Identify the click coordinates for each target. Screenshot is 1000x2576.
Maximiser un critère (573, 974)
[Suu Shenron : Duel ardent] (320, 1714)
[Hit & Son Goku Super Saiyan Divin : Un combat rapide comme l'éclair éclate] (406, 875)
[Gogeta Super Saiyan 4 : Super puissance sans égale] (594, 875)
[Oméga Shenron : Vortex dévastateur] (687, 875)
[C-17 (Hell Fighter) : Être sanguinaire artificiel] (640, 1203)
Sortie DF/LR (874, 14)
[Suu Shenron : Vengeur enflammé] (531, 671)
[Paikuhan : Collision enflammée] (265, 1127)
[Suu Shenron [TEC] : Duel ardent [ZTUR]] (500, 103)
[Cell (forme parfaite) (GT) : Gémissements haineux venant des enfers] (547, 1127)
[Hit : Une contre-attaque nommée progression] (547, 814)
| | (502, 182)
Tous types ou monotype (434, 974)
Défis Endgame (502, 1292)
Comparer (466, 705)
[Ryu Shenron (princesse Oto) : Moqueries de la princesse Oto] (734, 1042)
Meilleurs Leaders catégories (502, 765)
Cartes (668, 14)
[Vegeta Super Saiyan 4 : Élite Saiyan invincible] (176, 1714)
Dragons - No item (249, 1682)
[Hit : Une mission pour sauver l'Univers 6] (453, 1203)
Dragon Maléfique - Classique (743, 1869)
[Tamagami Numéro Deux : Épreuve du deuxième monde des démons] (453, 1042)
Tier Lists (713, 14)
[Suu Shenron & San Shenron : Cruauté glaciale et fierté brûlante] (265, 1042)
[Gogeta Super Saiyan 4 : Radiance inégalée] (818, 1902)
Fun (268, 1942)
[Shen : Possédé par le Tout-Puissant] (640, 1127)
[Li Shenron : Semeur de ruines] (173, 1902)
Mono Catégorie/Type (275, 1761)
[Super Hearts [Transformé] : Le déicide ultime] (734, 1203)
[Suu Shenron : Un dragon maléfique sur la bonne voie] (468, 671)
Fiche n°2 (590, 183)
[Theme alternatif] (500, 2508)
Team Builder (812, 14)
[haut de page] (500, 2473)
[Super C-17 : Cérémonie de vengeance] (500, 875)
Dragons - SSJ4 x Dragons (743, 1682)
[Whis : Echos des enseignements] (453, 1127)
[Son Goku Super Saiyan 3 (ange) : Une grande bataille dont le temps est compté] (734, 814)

→ Work item
Give the whole listing again, character for character.

→ Answer space
Identify the click coordinates for each target. Screenshot is 1000x2576.
Maximiser un critère (573, 974)
[Suu Shenron : Duel ardent] (320, 1714)
[Hit & Son Goku Super Saiyan Divin : Un combat rapide comme l'éclair éclate] (406, 875)
[Gogeta Super Saiyan 4 : Super puissance sans égale] (594, 875)
[Oméga Shenron : Vortex dévastateur] (687, 875)
[C-17 (Hell Fighter) : Être sanguinaire artificiel] (640, 1203)
Sortie DF/LR (874, 14)
[Suu Shenron : Vengeur enflammé] (531, 671)
[Paikuhan : Collision enflammée] (265, 1127)
[Suu Shenron [TEC] : Duel ardent [ZTUR]] (500, 103)
[Cell (forme parfaite) (GT) : Gémissements haineux venant des enfers] (547, 1127)
[Hit : Une contre-attaque nommée progression] (547, 814)
| | (502, 182)
Tous types ou monotype (434, 974)
Défis Endgame (502, 1292)
Comparer (466, 705)
[Ryu Shenron (princesse Oto) : Moqueries de la princesse Oto] (734, 1042)
Meilleurs Leaders catégories (502, 765)
Cartes (668, 14)
[Vegeta Super Saiyan 4 : Élite Saiyan invincible] (176, 1714)
Dragons - No item (249, 1682)
[Hit : Une mission pour sauver l'Univers 6] (453, 1203)
Dragon Maléfique - Classique (743, 1869)
[Tamagami Numéro Deux : Épreuve du deuxième monde des démons] (453, 1042)
Tier Lists (713, 14)
[Suu Shenron & San Shenron : Cruauté glaciale et fierté brûlante] (265, 1042)
[Gogeta Super Saiyan 4 : Radiance inégalée] (818, 1902)
Fun (268, 1942)
[Shen : Possédé par le Tout-Puissant] (640, 1127)
[Li Shenron : Semeur de ruines] (173, 1902)
Mono Catégorie/Type (275, 1761)
[Super Hearts [Transformé] : Le déicide ultime] (734, 1203)
[Suu Shenron : Un dragon maléfique sur la bonne voie] (468, 671)
Fiche n°2 (590, 183)
[Theme alternatif] (500, 2508)
Team Builder (812, 14)
[haut de page] (500, 2473)
[Super C-17 : Cérémonie de vengeance] (500, 875)
Dragons - SSJ4 x Dragons (743, 1682)
[Whis : Echos des enseignements] (453, 1127)
[Son Goku Super Saiyan 3 (ange) : Une grande bataille dont le temps est compté] (734, 814)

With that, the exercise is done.